(This post is dated, and was originally posted on LinkedIn and Twitter Week 1, 2024)

Most news is not new, but repetition.

We consume a lot of news ‘stories’ through a variety of channel, but a lot of these stories are flavored repetition of limited information available elsewhere. The editing process is mostly opaque, even though it decides what stories we see and think about.

Consider a war event. Say reporter A is at site and interviews and gets a comprehensive understanding of the event. Person B, is in the same city, but didn’t actually go and talks to A. Person C is in a different city/country and talks to B. Person D listens to a briefing from person C’s organization. And so on.
Now, all of them pose as credible sources, when only A was actually there. (This is over-simplified since networks, fixers, handlers are key for comprehensive stories.) But we get different flavors of only slightly different information, and a large number of stories in our channels. Vanessa Otero‘s media bias chart tries to dissect such editing decisions via fact vs analysis vs opinion at a publication track record level.

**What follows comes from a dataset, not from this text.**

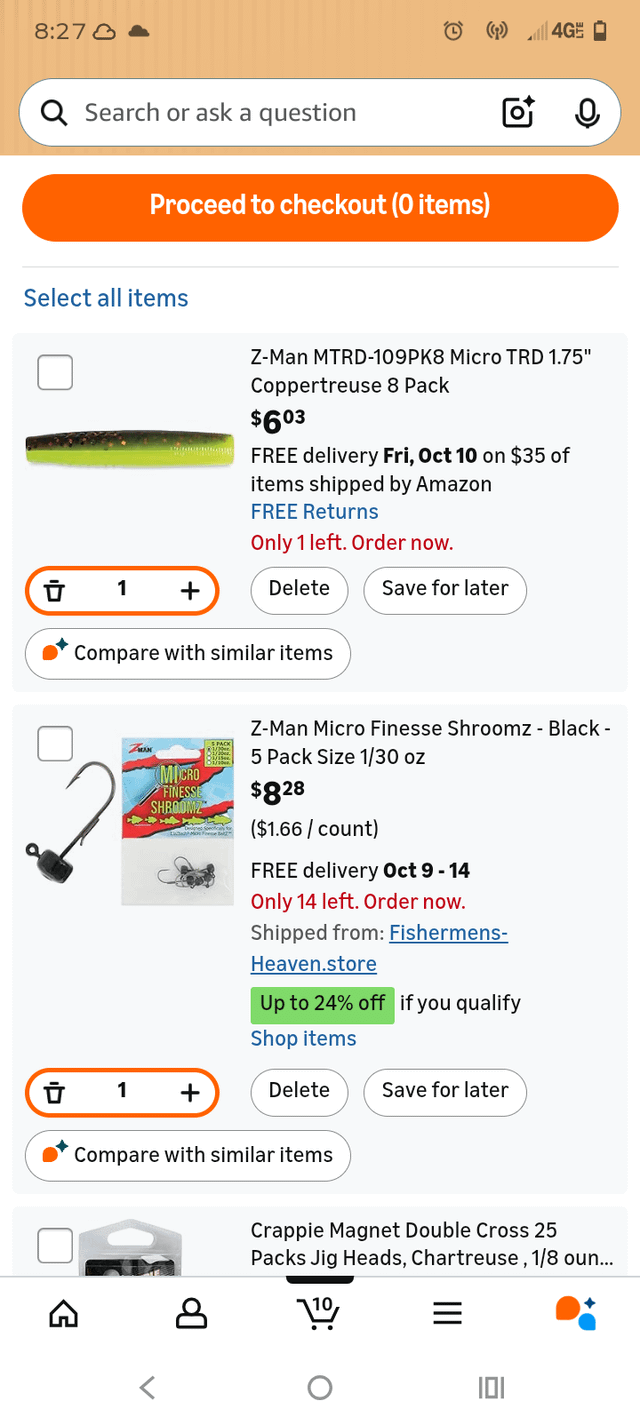Open Fishermens-Heaven.store seller link
The height and width of the screenshot is (1425, 640).
(x=379, y=948)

Over new year’s, I tried to answer “If we look at news stories about an event, on a given day, can find which ones came from the same source?” Why? Because if 10 people come from an event with the exact same information, 9 of them are unnecessary but still end up influencing my decision making – Our minds act as censors but can be skewed with overload and poor sampling.

So, I looked at news stories from a given day, about 2 events:
1. Death of Hamas deputy leader in the ongoing war in Gaza.
2. Wedding called off due to Bone Marrow not being served, in India.

The following graphs show clusters based on sources. My expectation was clusters close together – clusters indicating stories emerging from the same source, and smaller distance between clusters indicating the sources being similarly “potent/original”. I used OpenAI’s da vinci (GPT-3) for story analysis and simple ML for clustering and PCA.

Visualizing different sources, can show us what parts of reporting about an event/story/conversation (national, regional or local) are missing – i.e. for what missing parts of the story should we be looking for sources. News ‘stories’ are often packaged as complete in themselves, closing the mental loop for analysis. A site/browser extension that tracks and filters stories or shows this ‘meta organization’ might be a start, although there might be better ways to achieve this. I also really like John Gable and Joan Blades‘s philosophy with AllSides in finding a fuller picture (atleast for US based reporting).

The code is imperfect and incomplete, and I’ve exceeded my OpenAI credits, but I’m interested in seeing if there’re others interested in the question, or are already working in the space. Seems like a market failure that might benefit from an Open Source watchdog.